Step #7: Customize the remote outlet control application.
The final part of the project was to write a computer application in C++ to control the units, as it wasn’t very convenient having to enter commands into a serial console.
While developing my first version of the program, I found that if you called it twice in rapid succession, say, to switch multiple devices at the same time, the opening and closing of the USB port would sometimes fail. So I split the program into 2 separate processes: a server, which runs all the time in the background, holding the serial port open and managing the flow of commands; and a command-line client, which sends commands to the server.
I used TCP/IP sockets as the communication method, which lets the server and client run on different machines if desired.
You can download the application, Remote Outlet Control here. The screen capture shows the application running on Windows. The electrical socket icon in the system tray indicates that the server process is running.

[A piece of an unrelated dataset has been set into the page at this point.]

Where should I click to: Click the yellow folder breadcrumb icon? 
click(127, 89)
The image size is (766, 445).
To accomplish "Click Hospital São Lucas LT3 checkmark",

To create the toolbar at the bottom, I selected New Toolbar from the regular toolbar’s right-click menu. Then I created the Lamp shortcuts on the desktop and the Fan shortcuts on the toolbar and entered the command-line program name, outletctl, and its required arguments (device_ID [0-65535], button [a, b, c, d, all], and state [on, off]) in the Target box. I also chose an appropriate icon using the Change Icon button. (I created all of the application’s icons using Inkscape.)
For the scheduled tasks shown, I dragged the desired shortcuts into the Scheduled Tasks window, under Control Panel/Administrative Tools. This pane supports numerous scheduling options, but if it isn’t flexible enough, you can also call the program from a batch file or scripting language of your choice (I’d recommend Perl).
There’s a great deal of potential in these off- the-shelf remote outlet systems; their availability and relatively low cost makes them ideal for any electronic projects that need to switch plug-in appliances.
This project highlights just one way of using them, and I’ve tried to keep my modifications as general as possible so they’re useful to others. Hopefully I’ve shown how easy it can be to interface with these systems, and how, by understanding a bit about how they work, you can make them work the way you want them to!